AYF Youth Corps 2019 Participants

This year also marks the first group of recipients of the Tamar Abkarian Memorial Scholarship. Established in 2018, the scholarship aims to support AYF Youth Corps participants—a program that was started in 1994 with Tamar’s vision. Tamar was one of the brave individuals who traveled to Armenia in the early 1990s to lay the foundation of the program, and she paved the way for hundreds of young Diasporans to live in, work in, and experience Armenia and Artsakh through AYF Youth Corps. At the time, working in an independent homeland seemed like a dream. But, she helped make it a reality. With her untimely passing in 2018, her family and friends established the scholarship in order to support the young people who are continuing the work Tamar started.
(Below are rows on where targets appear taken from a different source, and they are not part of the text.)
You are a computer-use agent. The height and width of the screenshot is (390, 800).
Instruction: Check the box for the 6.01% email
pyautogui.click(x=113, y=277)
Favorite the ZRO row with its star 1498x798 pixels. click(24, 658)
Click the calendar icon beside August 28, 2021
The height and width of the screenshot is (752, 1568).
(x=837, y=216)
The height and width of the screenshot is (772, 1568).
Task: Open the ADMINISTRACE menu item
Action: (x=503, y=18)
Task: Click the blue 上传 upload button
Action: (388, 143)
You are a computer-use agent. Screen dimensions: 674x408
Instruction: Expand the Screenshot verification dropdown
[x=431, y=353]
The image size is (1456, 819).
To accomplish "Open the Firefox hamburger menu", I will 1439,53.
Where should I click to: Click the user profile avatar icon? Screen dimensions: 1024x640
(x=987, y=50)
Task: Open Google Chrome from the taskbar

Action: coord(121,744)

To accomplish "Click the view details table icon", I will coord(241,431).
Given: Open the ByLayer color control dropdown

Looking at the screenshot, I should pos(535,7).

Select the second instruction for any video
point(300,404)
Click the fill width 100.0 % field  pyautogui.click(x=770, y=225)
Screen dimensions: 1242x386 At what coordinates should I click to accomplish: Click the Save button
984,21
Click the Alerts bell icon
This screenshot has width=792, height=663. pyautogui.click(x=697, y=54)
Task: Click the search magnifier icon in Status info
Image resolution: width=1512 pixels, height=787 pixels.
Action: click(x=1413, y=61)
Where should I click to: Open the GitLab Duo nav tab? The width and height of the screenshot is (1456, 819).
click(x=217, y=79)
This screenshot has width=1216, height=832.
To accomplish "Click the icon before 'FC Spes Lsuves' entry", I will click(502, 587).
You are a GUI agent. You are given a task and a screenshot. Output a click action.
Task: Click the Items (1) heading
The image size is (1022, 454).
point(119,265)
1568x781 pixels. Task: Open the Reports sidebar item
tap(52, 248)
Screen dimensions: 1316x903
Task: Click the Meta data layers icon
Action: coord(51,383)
The recipients of the scholarship are Marinor Balouzian, 18, a student at the University of California, Berkeley; Victoria Cinquegrani, 19, a student at the University of California, Irvine; and Michelle Tervandian, 19, a student at California Polytechnic University, Pomona,

“AYF Youth Corps would not exist without Tamar’s leadership in the 1990s, and Sosé and Allen’s work in the 2000s. Future generations of participants have the ability to build on the work these three exemplary alumni put into the program, and participate in the development of Armenia,” said Talin Saklarian, chairperson of the AYF Youth Corps Committee.

Founded in 1933 with organizational structures in over 17 regions around the world and a legacy of over eighty years of community involvement, the Armenian Youth Federation is the largest and most influential Armenian-American youth organization in the world, working to advance the social, political, educational, and cultural awareness of Armenian youth.